One answer is to force DIR to be updated when we commit foo's deletion. Assuming that our commit created revision 2, we would immediately update our working copy to DIR:2. Then the client and server would both agree that DIR:2 does not contain foo, and that DIR:2 is indeed exactly what is in the working copy.
This solution has nasty, un-user-friendly side effects, though. It's likely that other people may have committed before us, possibly adding new properties to DIR, or adding a new file bar. Now pretend our committed deletion creates revision 5 in the repository. If we instantly update our local DIR to 5, that means unexpectedly receiving a copy of bar and some new propchanges. This clearly violates a UI principle: ``the client will never change your working copy until you ask it to.'' Committing changes to the repository is a server-write operation only; it should not modify your working data!
Another solution is to do the naive thing: after committing the deletion of foo, simply stop tracking the file in the .svn administrative directory. The client then loses all knowledge of the file.
But this doesn't work either: if we now update our working copy, the communication between client and server is incorrect. The client still believes that it has DIR:1—which is false, since a “true” DIR:1 contains foo. The client gives this incorrect report to the repository, and the repository decides that in order to update to revision 2, foo must be deleted. Thus the repository sends a bogus (or at least unnecessary) deletion command.
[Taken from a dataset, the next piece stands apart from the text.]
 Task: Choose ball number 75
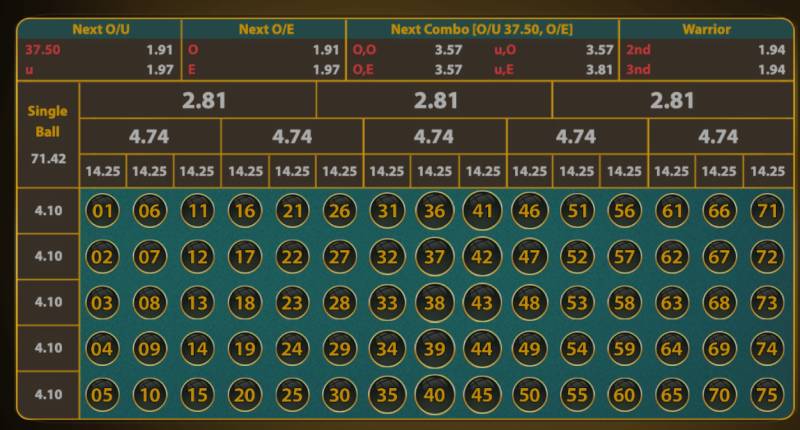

After deleting foo and committing, the file is not totally forgotten by the .svn directory. While the file is no longer considered to be under version control, it is still secretly remembered as having been “deleted”.
When the user updates the working copy, the client correctly informs the server that the file is already missing from its local DIR:1; therefore the repository doesn't try to re-delete it when patching the client up to revision 2.